Problem description » Go through the lines below and repeat each one exactly, skipping pictures.
Segment Open
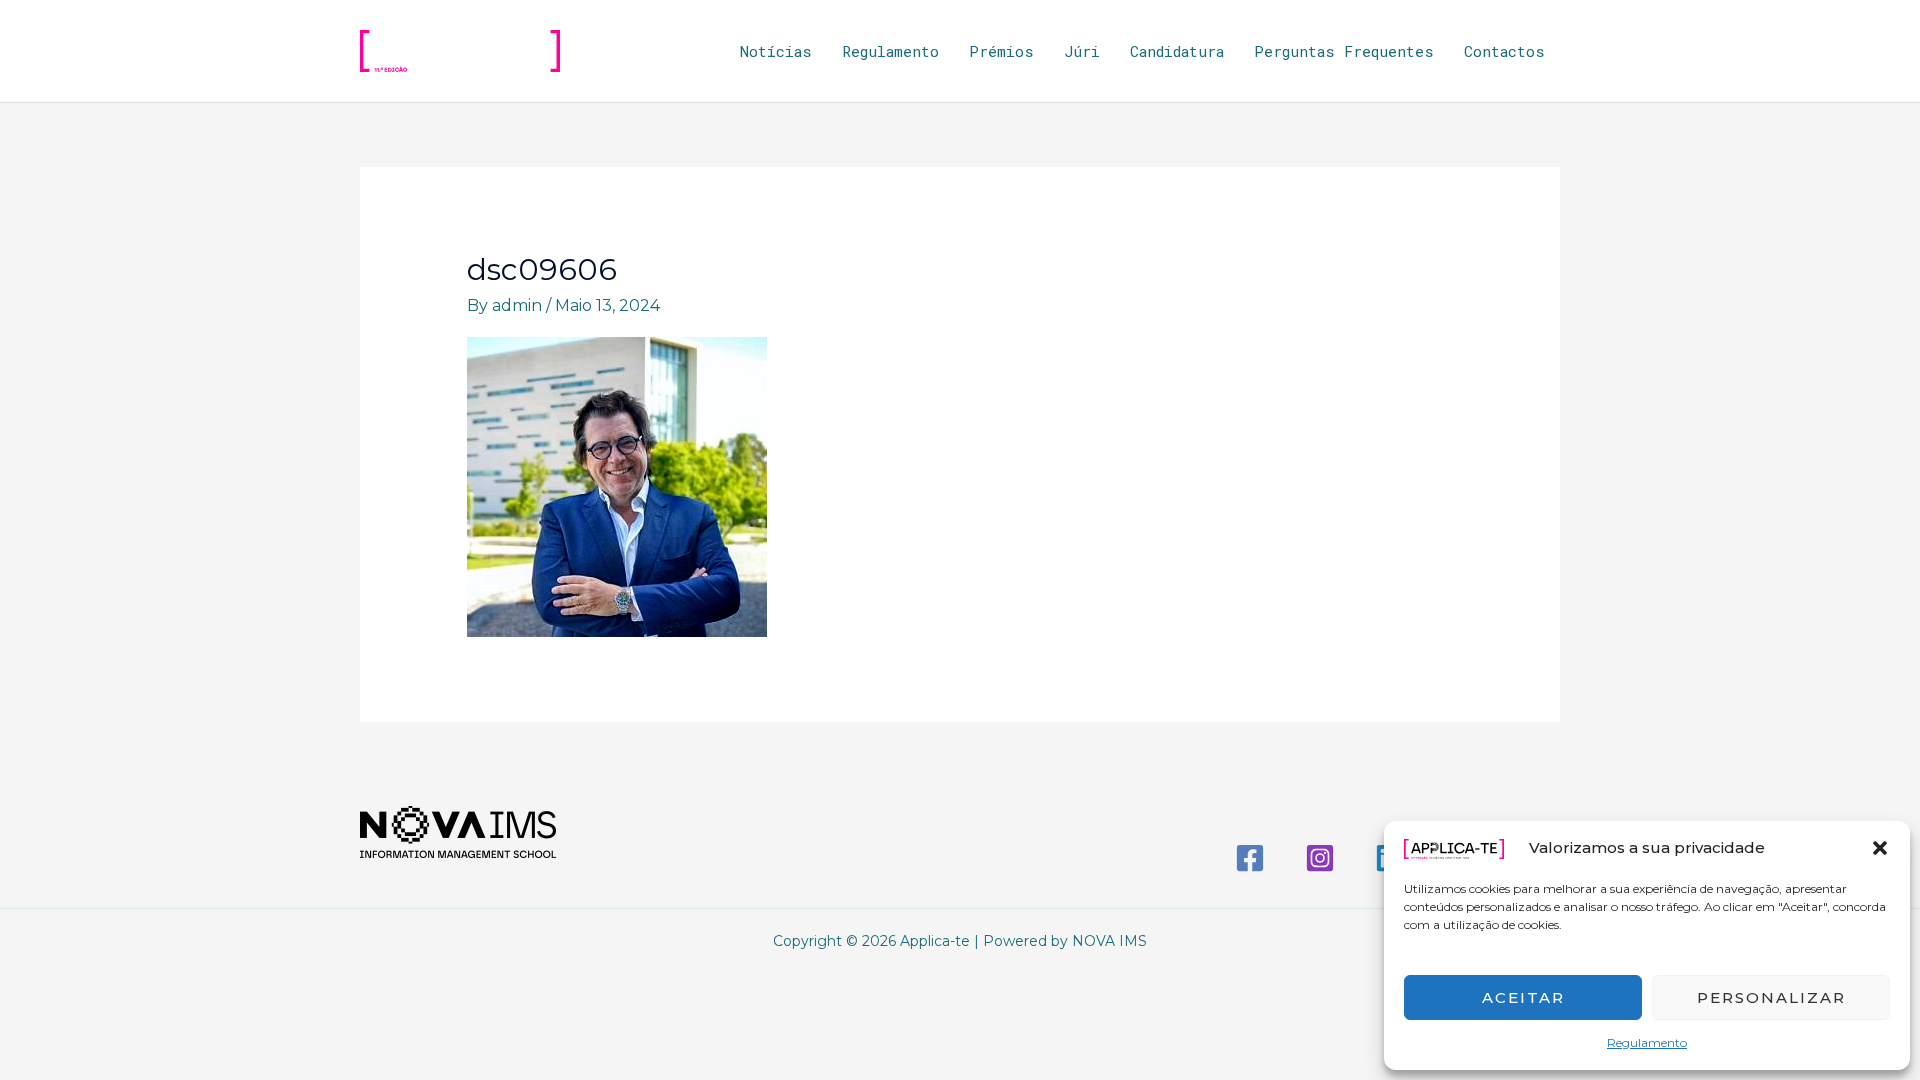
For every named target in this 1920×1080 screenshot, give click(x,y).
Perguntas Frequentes (1344, 51)
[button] (1880, 848)
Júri (1082, 51)
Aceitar (1523, 997)
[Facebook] (1250, 858)
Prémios (1001, 51)
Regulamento (1647, 1042)
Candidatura (1177, 51)
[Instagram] (1320, 858)
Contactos (1504, 51)
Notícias (776, 51)
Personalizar (1771, 997)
Segment Closed
Result of the task »
For every named target in this 1920×1080 screenshot, give click(x,y).
Perguntas Frequentes (1344, 51)
[button] (1880, 848)
Júri (1082, 51)
Aceitar (1523, 997)
[Facebook] (1250, 858)
Prémios (1001, 51)
Regulamento (1647, 1042)
Candidatura (1177, 51)
[Instagram] (1320, 858)
Contactos (1504, 51)
Notícias (776, 51)
Personalizar (1771, 997)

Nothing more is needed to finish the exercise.